Un modo de destilar el espíritu de la filmografía de Alexander Payne (Nebraska, 1961) pasa por entender su última película, Los que se quedan, a partir de la necesidad de recuperar las formas y el fondo de aquel cine que germinó las cinefilias de su generación, y que ahora sienten su pulsión autobiográfica: James Gray, Paul Thomas Anderson, Quentin Tarantino…
Tras décadas filmando historias contemporáneas que de un modo u otro evocan la sensibilidad del cine americano de los años setenta –el que va de El graduado (1967) a Toro salvaje (1980)–, el autor de Entre copas (2004) ha podido finalmente dar forma a una suerte de facsímil genuino de un cine (un universo) que despareció hace cuarenta años.
Con su debut, Citizen Ruth (1997), reveló su código genético satírico al plantear en clave cómica un irresoluble debate sobre el aborto, y en ella Laura Dern se convertía en el primer rostro de intérpretes de pedigrí indie en someterse a su determinante dirección de actores.

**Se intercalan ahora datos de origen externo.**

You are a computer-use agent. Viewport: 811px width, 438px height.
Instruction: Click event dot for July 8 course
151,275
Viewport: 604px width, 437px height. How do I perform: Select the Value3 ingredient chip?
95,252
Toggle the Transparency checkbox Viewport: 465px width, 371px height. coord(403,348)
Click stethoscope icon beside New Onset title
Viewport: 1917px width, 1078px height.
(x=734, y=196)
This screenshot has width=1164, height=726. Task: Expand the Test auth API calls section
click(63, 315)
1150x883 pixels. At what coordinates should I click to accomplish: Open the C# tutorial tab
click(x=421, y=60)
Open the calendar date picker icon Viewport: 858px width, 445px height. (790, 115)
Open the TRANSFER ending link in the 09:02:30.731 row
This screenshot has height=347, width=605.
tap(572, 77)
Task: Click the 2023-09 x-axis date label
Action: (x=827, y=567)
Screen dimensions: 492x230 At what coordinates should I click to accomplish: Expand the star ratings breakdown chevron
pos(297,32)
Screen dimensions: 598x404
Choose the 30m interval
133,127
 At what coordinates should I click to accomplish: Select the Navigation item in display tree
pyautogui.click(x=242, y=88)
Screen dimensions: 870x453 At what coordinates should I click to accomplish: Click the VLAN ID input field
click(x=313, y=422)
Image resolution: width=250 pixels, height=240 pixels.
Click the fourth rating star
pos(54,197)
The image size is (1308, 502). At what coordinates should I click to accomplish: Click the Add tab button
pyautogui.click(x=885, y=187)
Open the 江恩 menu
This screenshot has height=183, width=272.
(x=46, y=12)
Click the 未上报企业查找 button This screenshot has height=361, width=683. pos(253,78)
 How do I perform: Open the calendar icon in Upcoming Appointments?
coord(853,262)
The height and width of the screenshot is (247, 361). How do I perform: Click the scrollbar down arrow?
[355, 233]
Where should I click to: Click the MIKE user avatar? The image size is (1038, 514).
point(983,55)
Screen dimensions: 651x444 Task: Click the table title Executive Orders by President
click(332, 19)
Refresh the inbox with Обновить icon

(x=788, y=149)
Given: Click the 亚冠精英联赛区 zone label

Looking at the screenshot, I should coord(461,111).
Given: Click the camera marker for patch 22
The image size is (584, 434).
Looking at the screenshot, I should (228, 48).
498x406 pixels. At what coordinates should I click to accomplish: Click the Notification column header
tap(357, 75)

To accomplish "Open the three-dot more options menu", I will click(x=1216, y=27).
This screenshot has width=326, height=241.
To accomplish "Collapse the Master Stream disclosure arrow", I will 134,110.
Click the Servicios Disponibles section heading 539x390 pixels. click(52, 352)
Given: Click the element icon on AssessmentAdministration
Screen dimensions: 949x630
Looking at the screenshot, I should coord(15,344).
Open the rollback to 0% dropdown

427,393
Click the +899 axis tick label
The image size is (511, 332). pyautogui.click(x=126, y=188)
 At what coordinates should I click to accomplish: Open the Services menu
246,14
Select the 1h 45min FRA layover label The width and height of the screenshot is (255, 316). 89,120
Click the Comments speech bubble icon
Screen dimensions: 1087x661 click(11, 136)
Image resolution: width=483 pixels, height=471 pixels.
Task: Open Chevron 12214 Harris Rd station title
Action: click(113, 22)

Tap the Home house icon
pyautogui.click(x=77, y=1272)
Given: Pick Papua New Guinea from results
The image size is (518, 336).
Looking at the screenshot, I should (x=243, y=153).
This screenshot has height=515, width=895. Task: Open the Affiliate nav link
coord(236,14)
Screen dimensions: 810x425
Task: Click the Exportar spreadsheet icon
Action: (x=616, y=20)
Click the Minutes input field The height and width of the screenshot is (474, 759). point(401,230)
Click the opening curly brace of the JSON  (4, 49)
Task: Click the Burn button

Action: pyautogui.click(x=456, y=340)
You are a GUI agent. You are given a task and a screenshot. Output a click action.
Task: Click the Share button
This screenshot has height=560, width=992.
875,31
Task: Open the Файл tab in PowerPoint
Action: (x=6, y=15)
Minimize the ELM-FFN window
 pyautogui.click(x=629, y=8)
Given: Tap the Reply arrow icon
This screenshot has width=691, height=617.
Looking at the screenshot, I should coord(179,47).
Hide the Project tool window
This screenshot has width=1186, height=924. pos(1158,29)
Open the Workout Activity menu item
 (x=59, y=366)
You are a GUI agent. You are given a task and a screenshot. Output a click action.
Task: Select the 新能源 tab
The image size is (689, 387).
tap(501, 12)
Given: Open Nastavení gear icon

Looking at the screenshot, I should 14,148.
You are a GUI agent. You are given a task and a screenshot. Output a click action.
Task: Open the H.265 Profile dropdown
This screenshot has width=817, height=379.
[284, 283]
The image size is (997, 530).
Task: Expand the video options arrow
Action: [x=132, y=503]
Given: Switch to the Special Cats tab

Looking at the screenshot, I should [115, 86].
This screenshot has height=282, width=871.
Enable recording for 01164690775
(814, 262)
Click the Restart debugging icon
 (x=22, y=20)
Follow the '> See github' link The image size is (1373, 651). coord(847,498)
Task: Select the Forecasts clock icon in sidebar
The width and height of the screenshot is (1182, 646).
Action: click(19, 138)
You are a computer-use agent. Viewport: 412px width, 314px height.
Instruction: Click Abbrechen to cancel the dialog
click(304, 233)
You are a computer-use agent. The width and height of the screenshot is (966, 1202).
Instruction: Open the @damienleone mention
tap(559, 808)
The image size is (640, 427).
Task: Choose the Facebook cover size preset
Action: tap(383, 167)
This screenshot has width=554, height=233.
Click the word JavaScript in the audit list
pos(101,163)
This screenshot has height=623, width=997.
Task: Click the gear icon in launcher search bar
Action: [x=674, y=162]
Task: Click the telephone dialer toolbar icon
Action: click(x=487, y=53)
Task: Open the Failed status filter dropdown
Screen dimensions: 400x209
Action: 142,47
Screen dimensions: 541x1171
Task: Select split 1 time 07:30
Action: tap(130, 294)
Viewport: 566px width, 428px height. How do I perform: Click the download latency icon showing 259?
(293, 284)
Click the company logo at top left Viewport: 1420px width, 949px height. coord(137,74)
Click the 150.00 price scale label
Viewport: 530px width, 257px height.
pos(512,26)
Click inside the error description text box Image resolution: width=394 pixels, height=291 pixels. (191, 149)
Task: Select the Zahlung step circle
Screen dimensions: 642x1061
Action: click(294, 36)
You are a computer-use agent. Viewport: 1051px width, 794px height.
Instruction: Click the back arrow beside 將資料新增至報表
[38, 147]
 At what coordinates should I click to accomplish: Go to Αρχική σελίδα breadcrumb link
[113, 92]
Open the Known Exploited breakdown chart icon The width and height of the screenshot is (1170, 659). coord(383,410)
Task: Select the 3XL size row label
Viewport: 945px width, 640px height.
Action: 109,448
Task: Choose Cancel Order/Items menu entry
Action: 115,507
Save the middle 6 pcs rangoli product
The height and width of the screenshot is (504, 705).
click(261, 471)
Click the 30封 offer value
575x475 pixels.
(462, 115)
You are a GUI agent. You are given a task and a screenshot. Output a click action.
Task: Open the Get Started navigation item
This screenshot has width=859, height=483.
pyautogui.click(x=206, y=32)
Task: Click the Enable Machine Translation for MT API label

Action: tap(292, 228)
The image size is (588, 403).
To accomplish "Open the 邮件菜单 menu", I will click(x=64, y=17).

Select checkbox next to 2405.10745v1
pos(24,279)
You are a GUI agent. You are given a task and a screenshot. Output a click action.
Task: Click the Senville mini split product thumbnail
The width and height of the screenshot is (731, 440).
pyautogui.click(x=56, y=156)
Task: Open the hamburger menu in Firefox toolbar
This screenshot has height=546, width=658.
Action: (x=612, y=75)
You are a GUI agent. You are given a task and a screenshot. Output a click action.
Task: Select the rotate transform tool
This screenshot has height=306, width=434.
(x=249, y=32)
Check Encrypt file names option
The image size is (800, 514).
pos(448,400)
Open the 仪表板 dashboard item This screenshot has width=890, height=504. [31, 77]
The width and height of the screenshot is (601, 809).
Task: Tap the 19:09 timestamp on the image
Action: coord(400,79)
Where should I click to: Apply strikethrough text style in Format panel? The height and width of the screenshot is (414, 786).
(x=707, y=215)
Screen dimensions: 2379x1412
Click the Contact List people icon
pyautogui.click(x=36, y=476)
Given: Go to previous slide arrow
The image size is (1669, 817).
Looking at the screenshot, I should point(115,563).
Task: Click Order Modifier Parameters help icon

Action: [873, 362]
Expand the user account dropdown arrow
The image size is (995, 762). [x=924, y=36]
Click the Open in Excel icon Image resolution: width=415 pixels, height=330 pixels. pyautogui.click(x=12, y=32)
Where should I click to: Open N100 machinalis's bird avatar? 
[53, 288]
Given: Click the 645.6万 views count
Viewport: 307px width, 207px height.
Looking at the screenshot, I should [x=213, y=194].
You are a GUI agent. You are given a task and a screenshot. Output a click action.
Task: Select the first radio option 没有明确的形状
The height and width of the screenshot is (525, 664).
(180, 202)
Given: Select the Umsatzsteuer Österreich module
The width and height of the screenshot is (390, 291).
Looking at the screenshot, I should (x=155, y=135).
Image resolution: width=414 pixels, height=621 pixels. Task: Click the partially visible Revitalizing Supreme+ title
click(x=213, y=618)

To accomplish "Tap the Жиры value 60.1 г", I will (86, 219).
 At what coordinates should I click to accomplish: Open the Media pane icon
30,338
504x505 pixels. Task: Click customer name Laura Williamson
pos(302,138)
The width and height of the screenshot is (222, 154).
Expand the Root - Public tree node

Pero fue Election (1999), a mayor gloria de Reese Witherspoon y Matthew Broderick, el filme que realmente abrió el camino del predicamento de Payne para armar complejas tragicomedias tan brillantes en su superficie como relevantes en su profundidad. Tomando como punto de partida el universo de John Hughes, entregó una envenenada sátira sobre la corrupción política en el microcosmos de un instituto. Verdadera película de culto, el cielo parecía su límite.
Todas sus películas excepto Citizen Ruth, Nebraska (2013) y Los que se quedan parten de textos literarios que son ampliamente readaptados a su visión. A partir de la oscura comedia A propósito de Schmidt (2002), verdadero tour de force de Jack Nicholson en la piel de un viudo amargado, estableció su fijación por las road movies que se ofrecen como vehículos de transformación en el arco emocional de personajes a la deriva, misfits en busca de un lugar en el mundo enfrentados a conflictos generacionales.
Entre copas y Nebraska expandían esa estructura para fabular casi desde una aproximación documental tanto por los viñedos californianos siguiendo a dos amigos de personalidad opuesta como en un viaje en coche por su estado natal para poner en escena una conmovedora historia paternofilial. La necesidad de conectar a un nivel profundo con las fisuras de los personajes arroja otra característica esencial del cine de Payne, así como los espacios geográficos por los que estos transitan.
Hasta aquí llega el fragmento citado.